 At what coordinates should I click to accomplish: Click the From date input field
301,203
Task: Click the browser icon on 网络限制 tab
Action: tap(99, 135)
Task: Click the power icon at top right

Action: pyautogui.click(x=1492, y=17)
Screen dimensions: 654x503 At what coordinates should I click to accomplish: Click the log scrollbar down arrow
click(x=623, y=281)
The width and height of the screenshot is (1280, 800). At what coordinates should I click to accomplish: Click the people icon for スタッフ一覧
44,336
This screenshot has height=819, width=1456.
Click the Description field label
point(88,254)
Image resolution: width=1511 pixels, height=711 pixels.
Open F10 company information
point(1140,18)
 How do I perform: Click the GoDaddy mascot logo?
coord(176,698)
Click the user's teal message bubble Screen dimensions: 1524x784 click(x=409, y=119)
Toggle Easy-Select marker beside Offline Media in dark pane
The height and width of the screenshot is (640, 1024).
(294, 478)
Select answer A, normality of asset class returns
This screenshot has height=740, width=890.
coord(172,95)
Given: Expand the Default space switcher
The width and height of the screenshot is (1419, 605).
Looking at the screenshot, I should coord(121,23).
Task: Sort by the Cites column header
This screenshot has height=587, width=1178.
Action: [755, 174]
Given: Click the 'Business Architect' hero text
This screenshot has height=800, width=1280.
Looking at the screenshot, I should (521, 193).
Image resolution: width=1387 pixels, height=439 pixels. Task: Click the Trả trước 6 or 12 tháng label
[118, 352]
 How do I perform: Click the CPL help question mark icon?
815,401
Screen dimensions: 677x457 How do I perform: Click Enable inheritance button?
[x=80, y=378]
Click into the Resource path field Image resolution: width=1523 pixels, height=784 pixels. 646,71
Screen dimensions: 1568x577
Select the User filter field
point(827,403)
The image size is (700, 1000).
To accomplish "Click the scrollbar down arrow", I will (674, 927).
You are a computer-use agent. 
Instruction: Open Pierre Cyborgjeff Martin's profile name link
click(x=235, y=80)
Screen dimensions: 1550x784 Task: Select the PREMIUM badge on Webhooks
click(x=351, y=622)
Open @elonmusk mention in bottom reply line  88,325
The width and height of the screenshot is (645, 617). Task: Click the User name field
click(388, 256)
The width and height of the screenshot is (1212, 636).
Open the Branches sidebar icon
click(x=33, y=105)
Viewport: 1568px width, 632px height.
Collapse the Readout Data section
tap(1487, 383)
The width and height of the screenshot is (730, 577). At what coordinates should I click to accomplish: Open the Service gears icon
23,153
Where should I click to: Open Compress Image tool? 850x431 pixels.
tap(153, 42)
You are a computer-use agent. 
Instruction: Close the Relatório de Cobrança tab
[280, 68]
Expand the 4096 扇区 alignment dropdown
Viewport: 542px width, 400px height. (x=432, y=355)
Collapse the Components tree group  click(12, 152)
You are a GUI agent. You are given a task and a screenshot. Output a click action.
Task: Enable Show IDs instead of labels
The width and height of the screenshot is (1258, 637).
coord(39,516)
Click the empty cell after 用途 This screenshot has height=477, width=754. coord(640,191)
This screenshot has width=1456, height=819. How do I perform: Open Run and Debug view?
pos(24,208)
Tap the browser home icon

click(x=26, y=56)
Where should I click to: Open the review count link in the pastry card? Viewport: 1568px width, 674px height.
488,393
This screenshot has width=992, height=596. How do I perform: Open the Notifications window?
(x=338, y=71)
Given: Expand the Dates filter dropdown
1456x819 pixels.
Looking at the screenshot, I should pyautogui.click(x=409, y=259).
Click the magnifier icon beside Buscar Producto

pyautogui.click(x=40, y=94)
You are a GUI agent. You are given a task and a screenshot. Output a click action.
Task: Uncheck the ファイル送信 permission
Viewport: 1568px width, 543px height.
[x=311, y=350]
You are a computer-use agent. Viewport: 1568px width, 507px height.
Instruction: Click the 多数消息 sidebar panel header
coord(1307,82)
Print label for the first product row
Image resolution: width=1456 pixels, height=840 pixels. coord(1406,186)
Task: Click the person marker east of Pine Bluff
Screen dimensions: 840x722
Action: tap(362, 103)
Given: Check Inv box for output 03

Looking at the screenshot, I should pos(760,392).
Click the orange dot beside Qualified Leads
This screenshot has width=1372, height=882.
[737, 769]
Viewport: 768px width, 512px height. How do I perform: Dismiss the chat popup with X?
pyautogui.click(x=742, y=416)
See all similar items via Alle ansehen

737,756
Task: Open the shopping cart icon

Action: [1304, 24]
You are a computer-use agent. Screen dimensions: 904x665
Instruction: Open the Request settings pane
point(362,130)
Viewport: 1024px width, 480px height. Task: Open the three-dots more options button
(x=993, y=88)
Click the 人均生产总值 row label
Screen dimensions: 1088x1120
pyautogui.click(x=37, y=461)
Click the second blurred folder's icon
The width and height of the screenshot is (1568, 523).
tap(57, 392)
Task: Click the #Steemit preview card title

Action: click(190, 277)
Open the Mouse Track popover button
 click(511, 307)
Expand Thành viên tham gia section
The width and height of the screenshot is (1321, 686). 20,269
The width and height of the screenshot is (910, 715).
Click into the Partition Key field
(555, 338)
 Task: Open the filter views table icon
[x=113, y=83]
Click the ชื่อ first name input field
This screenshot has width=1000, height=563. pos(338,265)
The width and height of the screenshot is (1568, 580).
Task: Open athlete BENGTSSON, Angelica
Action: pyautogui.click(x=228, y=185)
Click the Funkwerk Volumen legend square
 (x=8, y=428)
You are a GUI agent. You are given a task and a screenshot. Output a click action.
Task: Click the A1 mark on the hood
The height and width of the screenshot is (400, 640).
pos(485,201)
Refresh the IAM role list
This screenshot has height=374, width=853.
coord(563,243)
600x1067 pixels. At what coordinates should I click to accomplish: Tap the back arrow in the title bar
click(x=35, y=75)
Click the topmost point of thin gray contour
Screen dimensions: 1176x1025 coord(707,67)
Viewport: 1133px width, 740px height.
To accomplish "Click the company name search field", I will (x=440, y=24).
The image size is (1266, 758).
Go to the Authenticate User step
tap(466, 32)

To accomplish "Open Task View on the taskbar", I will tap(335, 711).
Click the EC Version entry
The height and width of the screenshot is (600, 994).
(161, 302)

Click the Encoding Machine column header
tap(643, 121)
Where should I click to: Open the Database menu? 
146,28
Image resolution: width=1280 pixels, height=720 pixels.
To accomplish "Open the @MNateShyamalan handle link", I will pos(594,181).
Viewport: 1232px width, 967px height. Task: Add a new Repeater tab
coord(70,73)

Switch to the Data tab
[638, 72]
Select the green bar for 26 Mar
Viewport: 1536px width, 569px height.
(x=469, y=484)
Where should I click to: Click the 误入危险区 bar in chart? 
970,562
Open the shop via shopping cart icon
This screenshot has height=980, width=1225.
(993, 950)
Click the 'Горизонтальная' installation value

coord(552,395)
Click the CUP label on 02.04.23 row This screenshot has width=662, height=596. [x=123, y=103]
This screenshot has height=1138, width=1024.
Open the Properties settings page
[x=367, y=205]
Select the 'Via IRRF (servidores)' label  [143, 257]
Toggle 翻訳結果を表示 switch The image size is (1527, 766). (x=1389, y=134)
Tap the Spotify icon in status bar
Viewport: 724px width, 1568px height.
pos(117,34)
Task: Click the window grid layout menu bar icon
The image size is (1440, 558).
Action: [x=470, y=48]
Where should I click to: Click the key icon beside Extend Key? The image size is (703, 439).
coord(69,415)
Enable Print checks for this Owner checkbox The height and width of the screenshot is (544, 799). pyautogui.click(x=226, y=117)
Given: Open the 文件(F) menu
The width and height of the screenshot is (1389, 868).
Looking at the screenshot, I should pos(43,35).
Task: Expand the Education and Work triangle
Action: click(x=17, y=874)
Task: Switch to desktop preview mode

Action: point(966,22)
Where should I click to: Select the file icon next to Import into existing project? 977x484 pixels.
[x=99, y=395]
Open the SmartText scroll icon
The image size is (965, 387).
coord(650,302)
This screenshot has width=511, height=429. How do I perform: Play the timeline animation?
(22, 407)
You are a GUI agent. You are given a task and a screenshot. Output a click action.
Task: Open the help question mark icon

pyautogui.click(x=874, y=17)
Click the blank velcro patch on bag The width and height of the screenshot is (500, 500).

######

### Task goal
Give back, word for word, the lines of the records that run from the one holding "Open the SmartText scroll icon" to the very last.

### Exercise result
Open the SmartText scroll icon
The image size is (965, 387).
coord(650,302)
This screenshot has width=511, height=429. How do I perform: Play the timeline animation?
(22, 407)
You are a GUI agent. You are given a task and a screenshot. Output a click action.
Task: Open the help question mark icon

pyautogui.click(x=874, y=17)
Click the blank velcro patch on bag The width and height of the screenshot is (500, 500).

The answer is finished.